— START Given entries —

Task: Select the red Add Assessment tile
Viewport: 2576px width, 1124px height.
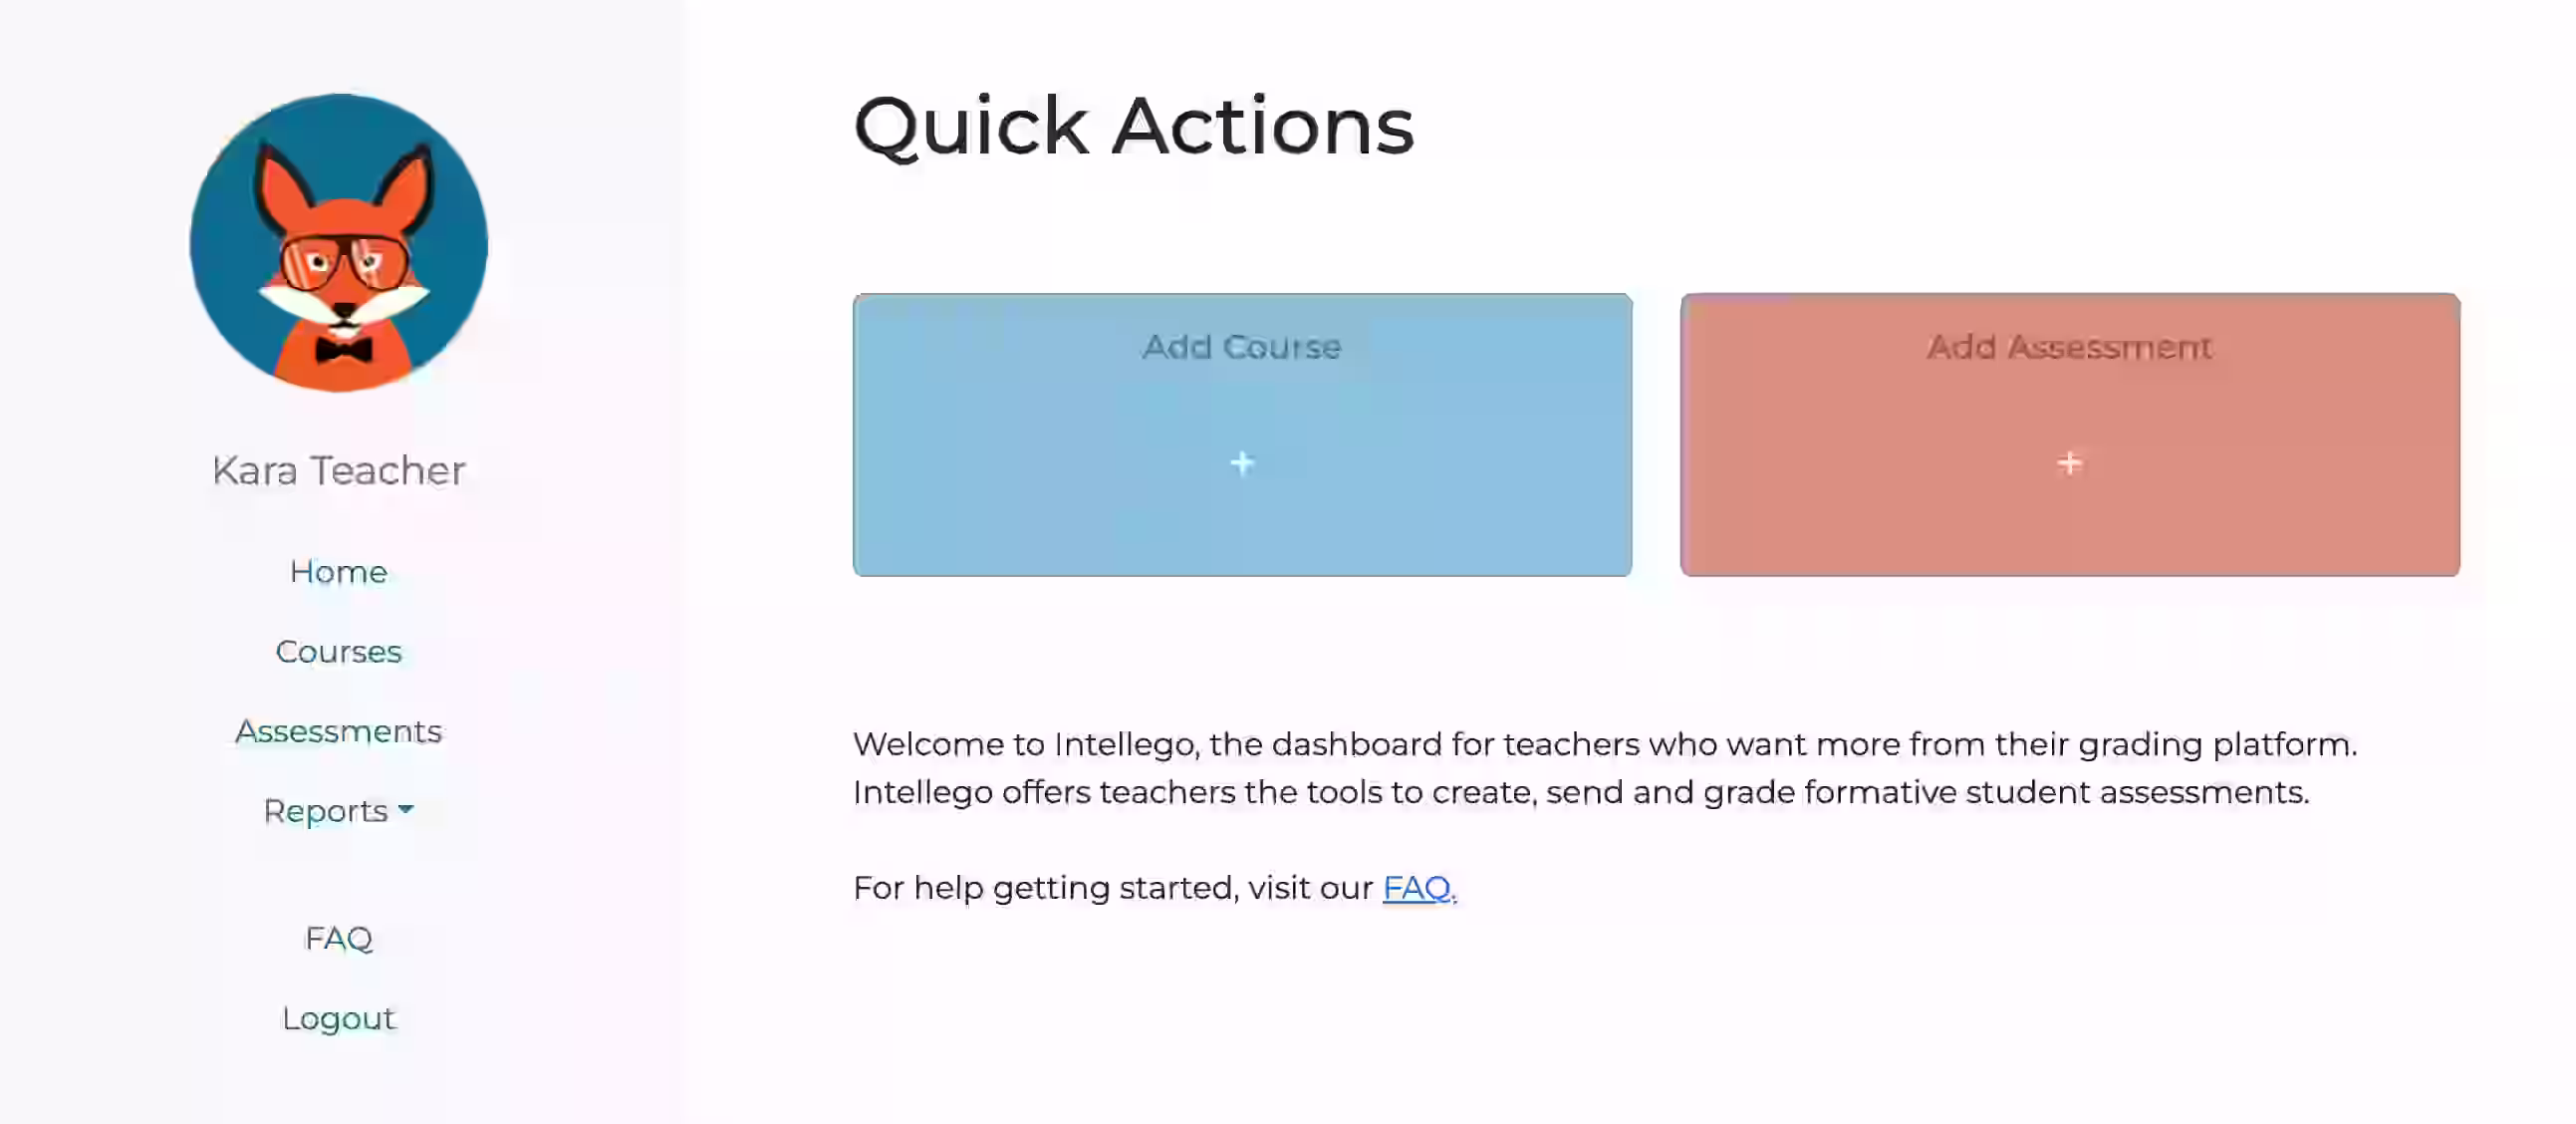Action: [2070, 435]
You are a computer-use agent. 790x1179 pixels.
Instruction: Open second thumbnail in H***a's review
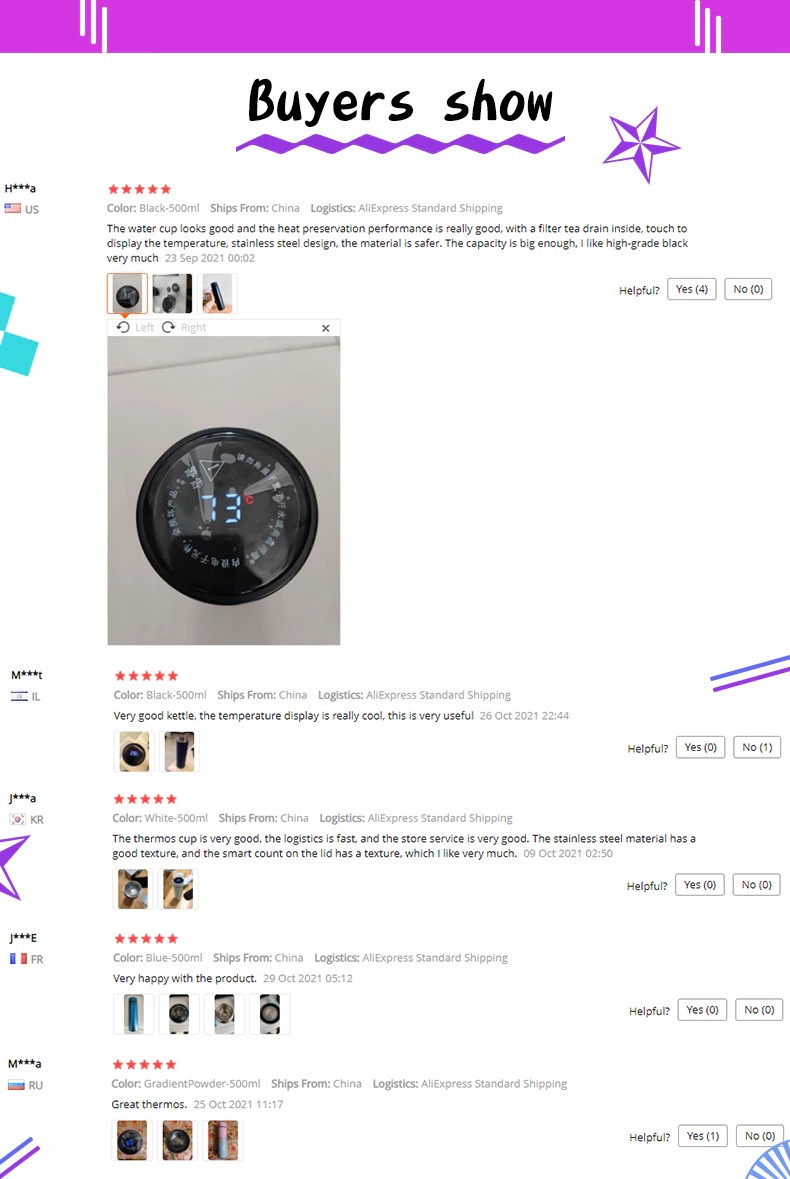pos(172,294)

— END Given entries —
— START Given entries —

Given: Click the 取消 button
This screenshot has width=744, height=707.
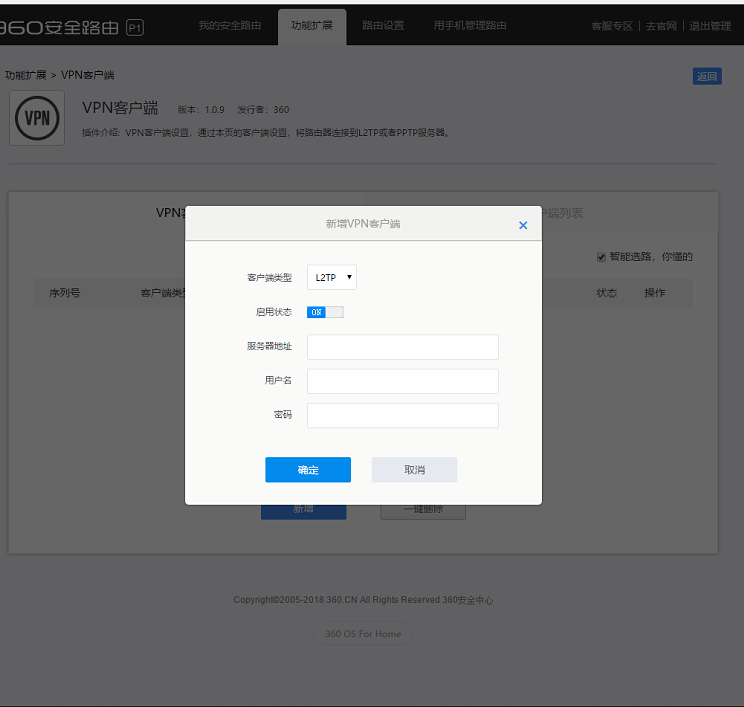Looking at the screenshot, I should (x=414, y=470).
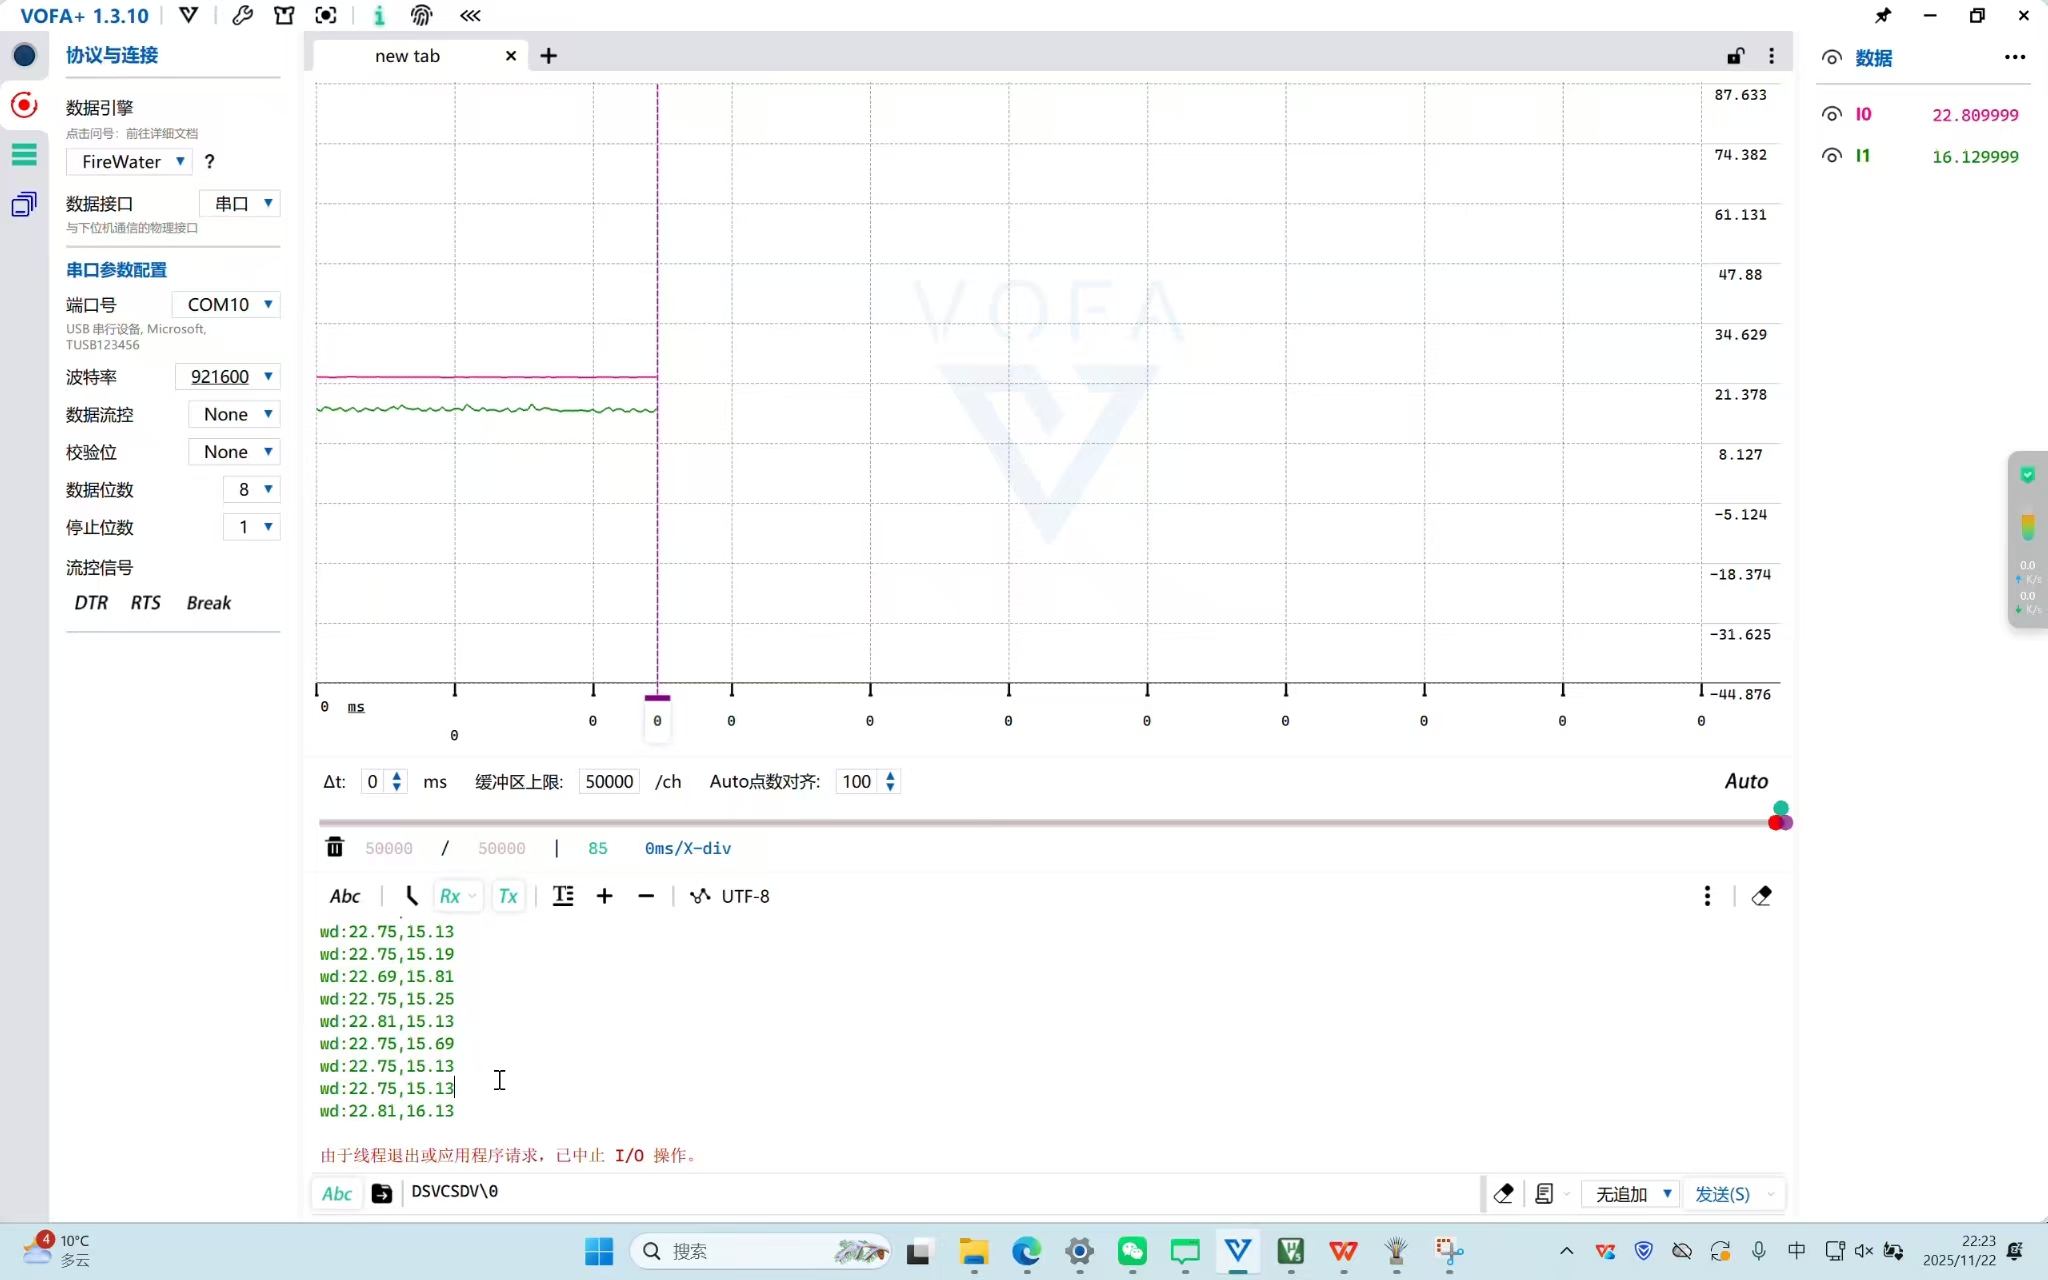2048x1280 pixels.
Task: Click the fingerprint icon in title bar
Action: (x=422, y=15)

— END Given entries —

- _Directions for this task_
Could you give the items as a numbered list, starting at the line that has "Task: Select the red Add Assessment tile" and ending after the line that has "pos(172,294)", with blank lines and pictures left out?

- _Expected output_
1. Task: Select the red Add Assessment tile
2. Viewport: 2576px width, 1124px height.
3. Action: [2070, 435]
4. You are a computer-use agent. 790x1179 pixels.
5. Instruction: Open second thumbnail in H***a's review
6. pos(172,294)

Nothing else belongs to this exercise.